Exercise »
Write out the lines starting at the one that holds "2576x1451 pixels. At" and ending with the final line of the data, exactly and with no others.

(Stored items)
+ + + +

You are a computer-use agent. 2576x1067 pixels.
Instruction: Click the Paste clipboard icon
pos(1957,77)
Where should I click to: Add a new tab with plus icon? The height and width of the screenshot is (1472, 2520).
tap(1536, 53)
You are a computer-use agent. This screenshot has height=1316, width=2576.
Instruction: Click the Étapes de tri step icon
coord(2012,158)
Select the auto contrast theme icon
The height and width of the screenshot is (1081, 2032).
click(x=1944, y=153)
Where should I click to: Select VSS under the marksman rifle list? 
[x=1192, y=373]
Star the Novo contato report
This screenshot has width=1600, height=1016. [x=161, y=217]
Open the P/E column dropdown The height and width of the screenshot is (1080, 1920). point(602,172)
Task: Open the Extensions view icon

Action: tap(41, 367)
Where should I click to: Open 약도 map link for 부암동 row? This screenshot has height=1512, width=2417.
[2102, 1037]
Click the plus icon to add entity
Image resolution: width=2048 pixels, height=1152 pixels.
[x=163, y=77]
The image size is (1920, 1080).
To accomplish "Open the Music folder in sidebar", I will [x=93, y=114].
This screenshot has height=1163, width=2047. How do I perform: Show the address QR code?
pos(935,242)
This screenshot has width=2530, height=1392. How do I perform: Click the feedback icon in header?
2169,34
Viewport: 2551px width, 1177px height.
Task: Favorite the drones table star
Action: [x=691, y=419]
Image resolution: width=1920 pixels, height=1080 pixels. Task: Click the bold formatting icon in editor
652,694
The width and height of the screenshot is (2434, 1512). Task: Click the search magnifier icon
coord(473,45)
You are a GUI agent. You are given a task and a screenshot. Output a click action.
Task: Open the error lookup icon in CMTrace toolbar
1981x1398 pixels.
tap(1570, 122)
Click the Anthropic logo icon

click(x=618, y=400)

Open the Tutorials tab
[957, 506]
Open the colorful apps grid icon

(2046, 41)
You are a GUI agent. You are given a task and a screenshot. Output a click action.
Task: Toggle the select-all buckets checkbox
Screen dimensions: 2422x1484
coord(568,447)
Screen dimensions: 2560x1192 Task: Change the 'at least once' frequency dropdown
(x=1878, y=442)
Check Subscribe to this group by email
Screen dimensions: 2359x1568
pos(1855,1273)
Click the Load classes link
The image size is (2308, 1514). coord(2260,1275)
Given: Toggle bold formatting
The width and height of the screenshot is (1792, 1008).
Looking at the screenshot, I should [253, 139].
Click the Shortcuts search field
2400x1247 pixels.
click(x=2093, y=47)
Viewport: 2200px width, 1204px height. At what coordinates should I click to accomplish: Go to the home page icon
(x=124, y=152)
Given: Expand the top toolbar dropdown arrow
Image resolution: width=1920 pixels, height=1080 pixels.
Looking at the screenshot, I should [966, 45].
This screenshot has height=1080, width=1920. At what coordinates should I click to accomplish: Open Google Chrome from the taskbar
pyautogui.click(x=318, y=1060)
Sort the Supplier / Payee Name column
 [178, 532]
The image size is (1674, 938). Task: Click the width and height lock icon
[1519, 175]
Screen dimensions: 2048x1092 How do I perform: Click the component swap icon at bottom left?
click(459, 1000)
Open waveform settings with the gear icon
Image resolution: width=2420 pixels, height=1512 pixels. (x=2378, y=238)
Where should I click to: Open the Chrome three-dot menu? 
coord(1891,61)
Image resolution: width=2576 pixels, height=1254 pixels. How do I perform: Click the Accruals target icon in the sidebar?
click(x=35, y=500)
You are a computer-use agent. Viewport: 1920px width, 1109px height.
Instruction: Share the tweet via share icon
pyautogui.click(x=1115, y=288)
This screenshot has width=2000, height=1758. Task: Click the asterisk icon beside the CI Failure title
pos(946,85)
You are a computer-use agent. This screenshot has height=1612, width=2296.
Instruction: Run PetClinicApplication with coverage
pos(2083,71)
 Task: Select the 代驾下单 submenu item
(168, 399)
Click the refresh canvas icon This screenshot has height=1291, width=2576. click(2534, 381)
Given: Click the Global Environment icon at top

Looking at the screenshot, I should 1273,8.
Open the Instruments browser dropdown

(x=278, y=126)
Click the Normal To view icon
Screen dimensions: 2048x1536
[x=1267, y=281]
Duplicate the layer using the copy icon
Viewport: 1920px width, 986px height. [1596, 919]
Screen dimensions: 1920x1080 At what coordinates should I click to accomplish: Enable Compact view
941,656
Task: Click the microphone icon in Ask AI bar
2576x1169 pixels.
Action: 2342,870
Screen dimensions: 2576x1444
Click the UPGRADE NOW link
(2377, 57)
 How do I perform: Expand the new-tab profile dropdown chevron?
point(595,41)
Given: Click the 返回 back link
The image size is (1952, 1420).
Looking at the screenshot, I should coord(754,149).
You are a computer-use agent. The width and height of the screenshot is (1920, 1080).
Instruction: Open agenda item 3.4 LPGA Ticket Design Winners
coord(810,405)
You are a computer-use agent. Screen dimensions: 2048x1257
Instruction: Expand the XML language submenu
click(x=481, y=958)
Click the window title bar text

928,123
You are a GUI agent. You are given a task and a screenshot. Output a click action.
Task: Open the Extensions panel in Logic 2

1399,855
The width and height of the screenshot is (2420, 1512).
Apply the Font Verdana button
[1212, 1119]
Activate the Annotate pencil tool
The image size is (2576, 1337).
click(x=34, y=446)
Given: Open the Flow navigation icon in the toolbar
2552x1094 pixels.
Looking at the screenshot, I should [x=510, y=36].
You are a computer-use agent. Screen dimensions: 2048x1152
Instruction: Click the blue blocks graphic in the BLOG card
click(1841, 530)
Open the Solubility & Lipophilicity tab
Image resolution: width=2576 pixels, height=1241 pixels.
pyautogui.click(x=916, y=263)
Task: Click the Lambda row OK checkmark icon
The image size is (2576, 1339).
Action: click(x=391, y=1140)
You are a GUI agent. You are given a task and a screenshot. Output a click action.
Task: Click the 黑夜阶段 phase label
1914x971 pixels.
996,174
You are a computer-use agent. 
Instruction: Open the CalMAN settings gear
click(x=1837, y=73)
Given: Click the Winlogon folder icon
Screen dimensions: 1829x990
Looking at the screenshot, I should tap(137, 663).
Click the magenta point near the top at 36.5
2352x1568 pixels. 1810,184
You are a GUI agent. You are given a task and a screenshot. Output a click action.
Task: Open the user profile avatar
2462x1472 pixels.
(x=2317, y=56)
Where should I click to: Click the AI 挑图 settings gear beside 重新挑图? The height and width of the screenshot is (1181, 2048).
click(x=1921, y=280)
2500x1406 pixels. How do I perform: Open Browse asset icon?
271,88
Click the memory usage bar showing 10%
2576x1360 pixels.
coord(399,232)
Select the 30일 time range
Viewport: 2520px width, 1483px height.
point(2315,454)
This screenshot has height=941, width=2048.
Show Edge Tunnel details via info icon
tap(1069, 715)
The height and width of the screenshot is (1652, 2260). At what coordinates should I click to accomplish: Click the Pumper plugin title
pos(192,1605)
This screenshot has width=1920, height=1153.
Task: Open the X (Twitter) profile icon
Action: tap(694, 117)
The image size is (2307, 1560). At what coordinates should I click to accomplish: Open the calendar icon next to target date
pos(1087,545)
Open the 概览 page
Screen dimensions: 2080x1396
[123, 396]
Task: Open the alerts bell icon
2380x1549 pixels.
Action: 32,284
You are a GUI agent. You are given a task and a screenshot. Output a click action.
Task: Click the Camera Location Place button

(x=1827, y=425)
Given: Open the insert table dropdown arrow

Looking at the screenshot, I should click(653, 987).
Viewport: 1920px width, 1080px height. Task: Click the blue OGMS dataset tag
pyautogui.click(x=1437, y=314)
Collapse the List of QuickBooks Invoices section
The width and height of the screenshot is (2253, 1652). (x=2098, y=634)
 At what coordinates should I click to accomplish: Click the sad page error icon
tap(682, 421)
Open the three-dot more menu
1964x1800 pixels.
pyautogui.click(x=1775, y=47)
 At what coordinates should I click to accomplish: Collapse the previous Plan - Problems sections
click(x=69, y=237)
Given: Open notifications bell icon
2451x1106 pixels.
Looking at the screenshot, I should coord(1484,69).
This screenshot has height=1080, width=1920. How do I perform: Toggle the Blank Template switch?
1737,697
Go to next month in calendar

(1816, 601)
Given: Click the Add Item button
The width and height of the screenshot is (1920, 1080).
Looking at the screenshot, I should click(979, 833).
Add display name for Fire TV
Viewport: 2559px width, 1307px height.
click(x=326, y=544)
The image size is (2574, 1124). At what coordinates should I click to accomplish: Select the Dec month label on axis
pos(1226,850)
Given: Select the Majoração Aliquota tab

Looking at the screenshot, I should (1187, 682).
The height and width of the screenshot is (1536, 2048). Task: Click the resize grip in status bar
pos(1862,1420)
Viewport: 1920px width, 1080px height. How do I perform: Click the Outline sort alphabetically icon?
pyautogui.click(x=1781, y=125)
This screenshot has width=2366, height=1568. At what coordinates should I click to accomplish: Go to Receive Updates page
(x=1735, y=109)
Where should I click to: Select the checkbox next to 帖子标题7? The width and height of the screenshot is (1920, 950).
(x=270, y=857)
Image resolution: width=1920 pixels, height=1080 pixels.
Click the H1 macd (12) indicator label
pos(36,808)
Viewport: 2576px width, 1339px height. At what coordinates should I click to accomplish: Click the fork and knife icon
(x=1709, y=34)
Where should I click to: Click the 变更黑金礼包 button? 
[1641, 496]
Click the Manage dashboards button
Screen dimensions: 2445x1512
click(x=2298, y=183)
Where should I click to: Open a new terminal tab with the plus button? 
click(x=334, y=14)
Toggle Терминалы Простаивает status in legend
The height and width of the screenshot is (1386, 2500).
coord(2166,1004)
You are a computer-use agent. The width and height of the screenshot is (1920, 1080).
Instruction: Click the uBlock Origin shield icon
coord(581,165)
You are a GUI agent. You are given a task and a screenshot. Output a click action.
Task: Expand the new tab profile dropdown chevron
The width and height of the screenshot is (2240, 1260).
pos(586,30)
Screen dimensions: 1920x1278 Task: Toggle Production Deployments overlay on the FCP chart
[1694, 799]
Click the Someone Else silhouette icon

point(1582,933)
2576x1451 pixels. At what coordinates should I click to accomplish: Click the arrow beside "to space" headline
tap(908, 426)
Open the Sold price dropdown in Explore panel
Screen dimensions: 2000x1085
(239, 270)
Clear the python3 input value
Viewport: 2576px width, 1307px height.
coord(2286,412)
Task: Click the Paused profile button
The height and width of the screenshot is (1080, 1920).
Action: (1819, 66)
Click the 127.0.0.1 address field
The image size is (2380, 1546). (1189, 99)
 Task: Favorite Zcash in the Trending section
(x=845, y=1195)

+ + + +

Solution below »
2576x1451 pixels. At what coordinates should I click to accomplish: Click the arrow beside "to space" headline
tap(908, 426)
Open the Sold price dropdown in Explore panel
Screen dimensions: 2000x1085
(239, 270)
Clear the python3 input value
Viewport: 2576px width, 1307px height.
coord(2286,412)
Task: Click the Paused profile button
The height and width of the screenshot is (1080, 1920).
Action: (1819, 66)
Click the 127.0.0.1 address field
The image size is (2380, 1546). (1189, 99)
 Task: Favorite Zcash in the Trending section
(x=845, y=1195)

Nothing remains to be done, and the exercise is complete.